When it comes to the local fashion industry however, Keegan simply isn’t that fussed. He’s not interested in traditional entry points into the market if they limit his democratic vision.
“How I operate, there’s no such thing as models. It’s friends of mine, colleagues; real people. If you want to skip down the runway you can. If you want roll down you can. If you want to interact with other people, you can. It’s literally individuals. You don’t have to be skinny and posing like Zoolander. You can’t have everything all stush. Give me anybody. Fat, skinny. I would like my mother to walk down the runway because I have no shame. These are the people who are going to wear my clothes. Why sell a dream unnecessarily? These are the situations where you look completely different. I’m not doing this to be better than anybody. I’m doing it to be different. If you’re different you can’t be compared to anything. You’re in a category of your own. The worst you can do is fail. And if you fail, at least you tried it your way. ”

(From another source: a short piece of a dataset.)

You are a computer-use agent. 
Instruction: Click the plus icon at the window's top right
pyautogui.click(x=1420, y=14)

It’s that vision that allowed gave him the clout to operate with creative freedom when working with known perfectionist Machel Montano this year. Keegan had a hand in creative directing Montano’s entire Ministry of Road “campaign”. The track has gone on to win both Soca Monarch and Road March.

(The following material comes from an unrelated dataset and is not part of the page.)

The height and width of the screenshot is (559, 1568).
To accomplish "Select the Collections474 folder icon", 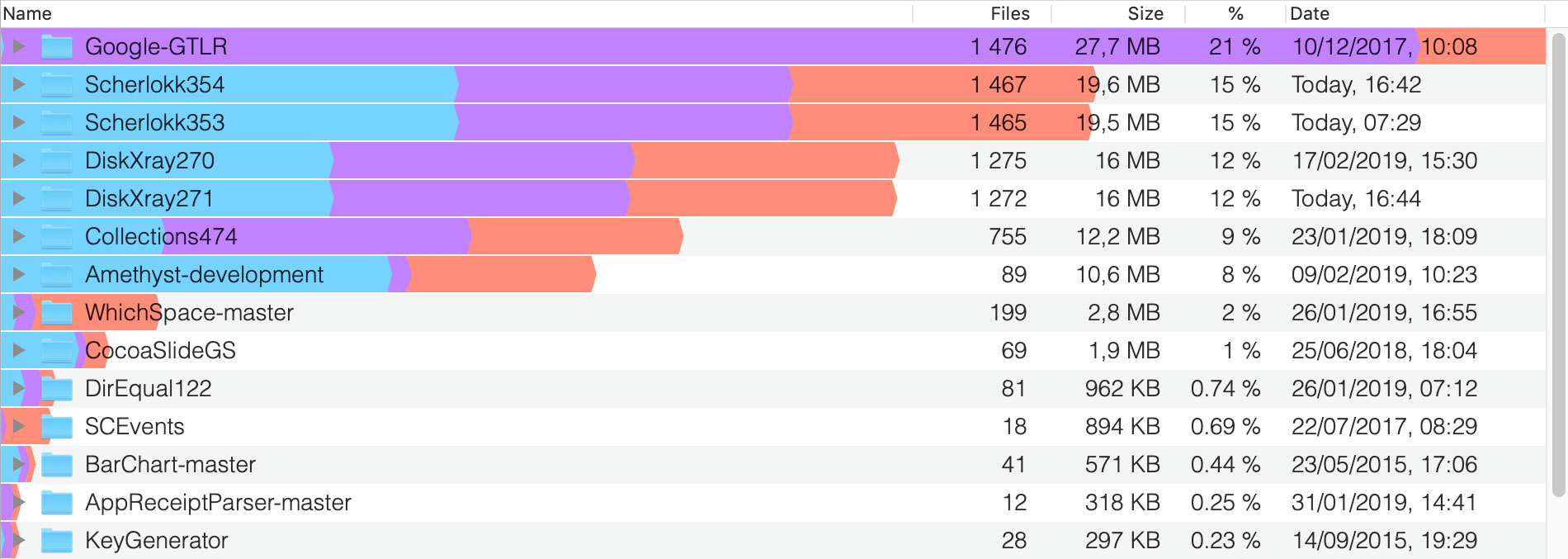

But even though it’s only March, Keegan is already looking to the future. He’s currently working on super secret projects that he anticipates will make big waves. When I asked him where he saw himself in 5-10 years, his answer was matter of fact: “Rich. And Important” he said with a laugh.
Keegan does have plans to eventually open a store, and a not-quite-as-secret “visible” printery, but only because he can. “That will be a concept all by itself.”
Either way, it’s easy to see agree when he tells you that his brand is “different and forward.”
“Forward thinking, forward producing, forward wearing. Just forward. There’s no comparison to anything. It’s just forward and different.”